São mais de 30 mil m² operando na logística e produção do modelo Guarani, desde 2013. Esse blindado de pneus é uma Viatura Blindada de Transporte de Pessoal (VBTP-MR), desenvolvido pela Iveco em parceria com o Exército Brasileiro. Já foram produzidas mais de 450 unidades até agora.
“Essa conquista é resultado do esforço e da competência de toda a nossa equipe de Sete Lagoas. A planta de defesa é extremamente complexa e tem um processo 100% manual, que depende de muita qualificação e dedicação de todos os operadores. Temos ainda uma área de solda de aço balístico, que demanda uma expertise muito específica”, afirma Izidro Penatti, diretor Industrial da planta.
O Guarani pesa 18 toneladas, e tem capacidade para transporte de até 11 pessoas, com tração 6×6, podendo chegar aos 110 km/h, em qualquer tipo de terreno. Além disso, possuí função anfíbia, podendo ser usado praticamente como um barco.
Tem ar-condicionado, e apresenta uma série de inovações tecnológicas, como sistema automático de detecção e extinção de incêndio e baixa assinatura térmica (o que dificulta sua localização), entre outros.
“Temos feito um trabalho consistente em todo o nosso complexo industrial, não apenas na fábrica de defesa, mas também na de veículos comerciais e, também, na de motores, que completaram 20 anos em 2020. Seguiremos com as melhores práticas do WCM, aperfeiçoando cada vez mais os nossos processos e a produção industrial”, completa Penatti.
As unidades entregues ao Exército Brasileiro são usadas em missões de pacificação e em operações de combate ao crime organizado nas regiões fronteiriças do país. A plataforma do blindado pode ser usada como base para o desenvolvimento e a produção de uma família de blindados em diferentes versões, entre as quais viaturas de reconhecimento, socorro, posto de comando, porta-morteiro e ambulância.

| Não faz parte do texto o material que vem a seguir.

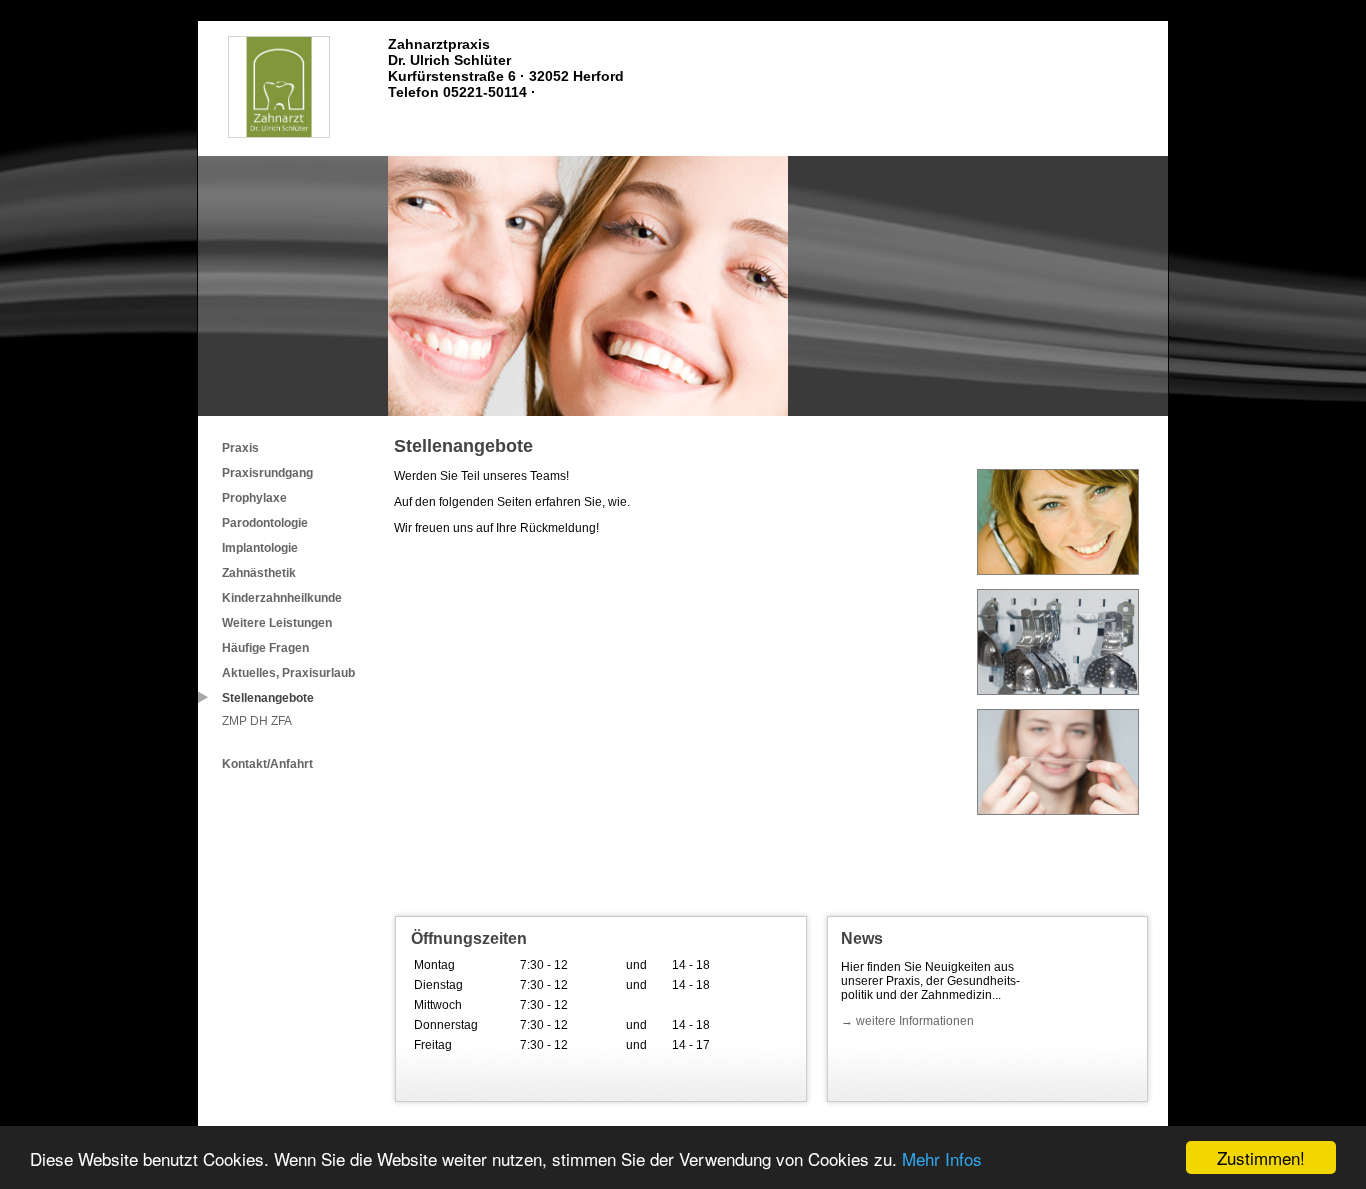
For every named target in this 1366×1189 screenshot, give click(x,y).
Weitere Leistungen (277, 623)
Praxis (240, 448)
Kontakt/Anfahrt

O blindado conta com o motor Cursor 9 Euro V, da FPT Industrial. O Cursor “militar” foi configurado para entregar 380 cv. Especialmente para aplicação no Guarani, o motor recebeu reforços para atender as exigências da aplicação militar. A começar pela blindagem no alternador, responsável por gerenciar as fontes de energia elétrica como a bateria, e no módulo eletrônico de injeção de combustível. Além de estar blindado, o módulo foi montado em uma área mais protegida do veículo. As tampas do cabeçote do motor, originalmente de plástico, foram trocadas por tampas de ferro fundido.
O WCM está presente em todas as unidades produtivas da marca no mundo e trabalha no aprimoramento constante de gestão e processos, visando a eliminação de desperdícios de qualquer espécie (energia, materiais e capital humano) e reduzindo custos e prazo de entrega.